6. The method for preparing the fluid mud solidified pile with the pre-consolidation-prestress-reinforcement coupling effect according to claim 1, wherein the method comprises the following steps: the other ends of the plurality of geotechnical fibers are respectively inserted into the top end of the immersed tube from the bottom end of the immersed tube, and the other ends of the geotechnical fibers extend out of the top end of the immersed tube by 50 cm.

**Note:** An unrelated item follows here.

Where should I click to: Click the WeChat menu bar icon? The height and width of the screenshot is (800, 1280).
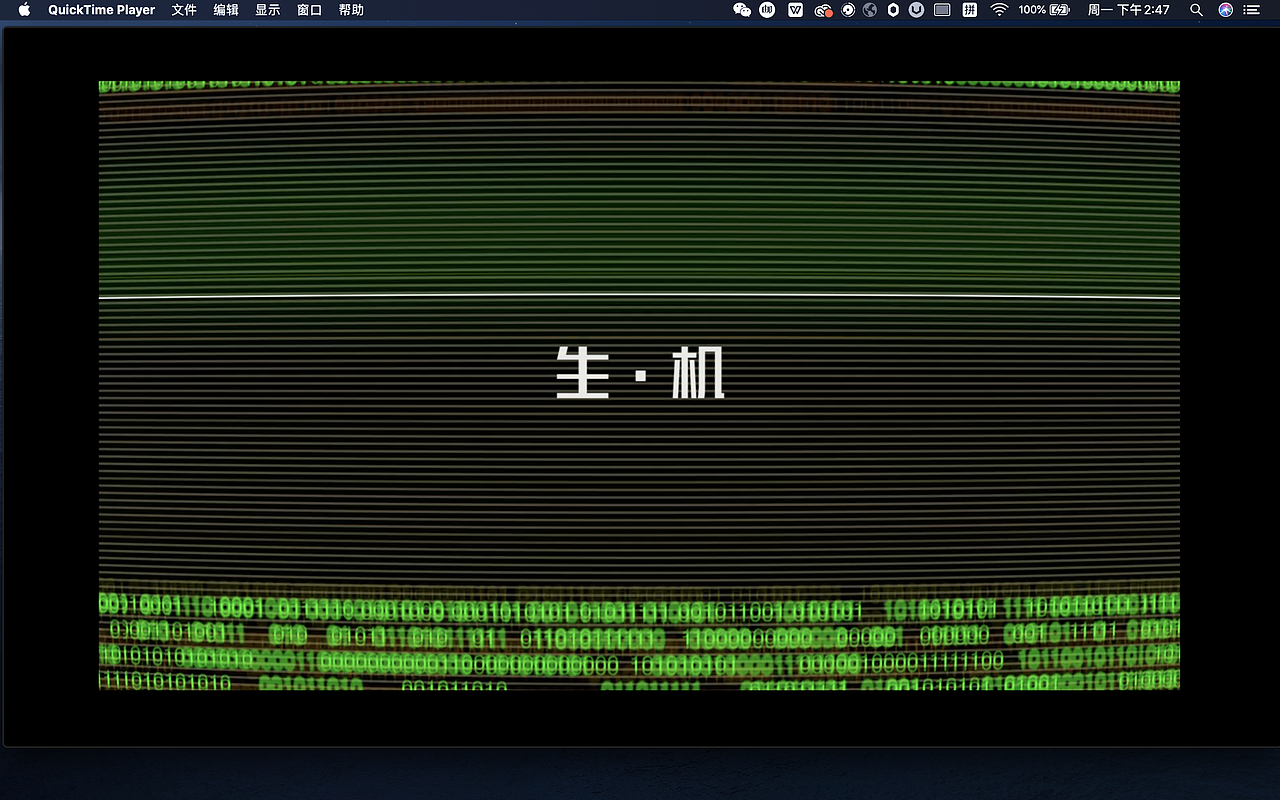tap(743, 10)
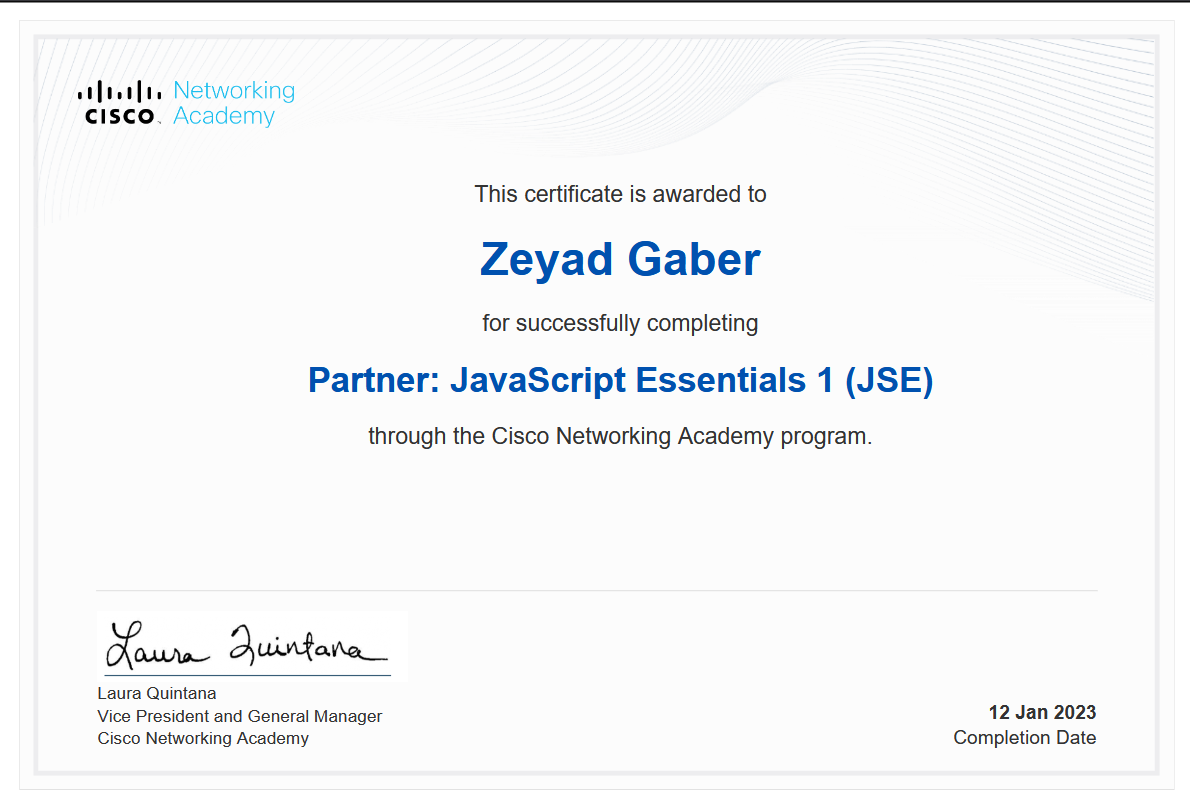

7. A preparation structure based on the preparation method is characterized in that: the device comprises a sinking pipe which is of a hollow structure and is used for pouring solidified fluid mud, the bottom of the sinking pipe is connected with the circumferential end face of a prefabricated pile tip, the sinking pipe and the prefabricated pile tip are detachably connected, and a plurality of uniformly distributed fiber holes are formed in the circumferential wall of the sinking pipe along the axial direction of the sinking pipe;

geotechnological cloth is laid at the immersed tube top that is full of solidification flow state mud in inside, and the surface of geotechnological cloth is laid loading board, elastic structure and reaction plate by supreme stack in order down, and a plurality of bearing plate holes are seted up along the circumferential surface to the loading board, and a plurality of reaction plate holes are seted up along the circumferential surface to the reaction plate, and the other end that geotechnological fibre stretches out the ground passes bearing plate hole, reaction plate hole in order, stretches out the position installation of reaction plate at geotechnological fibre and tightens up the.

8. The fabrication structure of claim 7, wherein: the number of the fiber fixing buckles, the number of the fiber holes, the number of the bearing plate holes and the number of the reaction plate holes are the same as the number of the geotechnical fiber bundles.

9. The fabrication structure of claim 7, wherein: the elastic structure is a balloon which is connected with a pneumatic pressurizing device through a conduit.

10. The fabrication structure of claim 7, wherein: the elastic structure is a spring, and is arranged between the bearing plate and the reaction plate.